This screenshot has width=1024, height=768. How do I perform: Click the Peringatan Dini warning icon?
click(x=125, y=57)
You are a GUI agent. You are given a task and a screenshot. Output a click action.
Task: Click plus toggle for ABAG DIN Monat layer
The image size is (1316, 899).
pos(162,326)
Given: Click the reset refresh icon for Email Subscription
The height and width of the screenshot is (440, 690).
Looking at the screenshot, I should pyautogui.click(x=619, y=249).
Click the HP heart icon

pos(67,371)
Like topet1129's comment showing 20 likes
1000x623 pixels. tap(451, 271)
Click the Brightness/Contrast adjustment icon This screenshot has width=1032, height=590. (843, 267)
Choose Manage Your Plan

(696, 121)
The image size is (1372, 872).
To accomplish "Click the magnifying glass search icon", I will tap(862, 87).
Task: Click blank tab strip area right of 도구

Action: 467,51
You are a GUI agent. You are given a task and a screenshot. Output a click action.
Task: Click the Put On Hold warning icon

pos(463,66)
★ ★ ★ ★ ★ ★ ★
**WHAT YOU WILL DO:** Print each entry above exactly as given.

**EXERCISE ANSWER:**
This screenshot has width=1024, height=768. How do I perform: Click the Peringatan Dini warning icon?
click(x=125, y=57)
You are a GUI agent. You are given a task and a screenshot. Output a click action.
Task: Click plus toggle for ABAG DIN Monat layer
The image size is (1316, 899).
pos(162,326)
Given: Click the reset refresh icon for Email Subscription
The height and width of the screenshot is (440, 690).
Looking at the screenshot, I should pyautogui.click(x=619, y=249).
Click the HP heart icon

pos(67,371)
Like topet1129's comment showing 20 likes
1000x623 pixels. tap(451, 271)
Click the Brightness/Contrast adjustment icon This screenshot has width=1032, height=590. (843, 267)
Choose Manage Your Plan

(696, 121)
The image size is (1372, 872).
To accomplish "Click the magnifying glass search icon", I will tap(862, 87).
Task: Click blank tab strip area right of 도구

Action: 467,51
You are a GUI agent. You are given a task and a screenshot. Output a click action.
Task: Click the Put On Hold warning icon

pos(463,66)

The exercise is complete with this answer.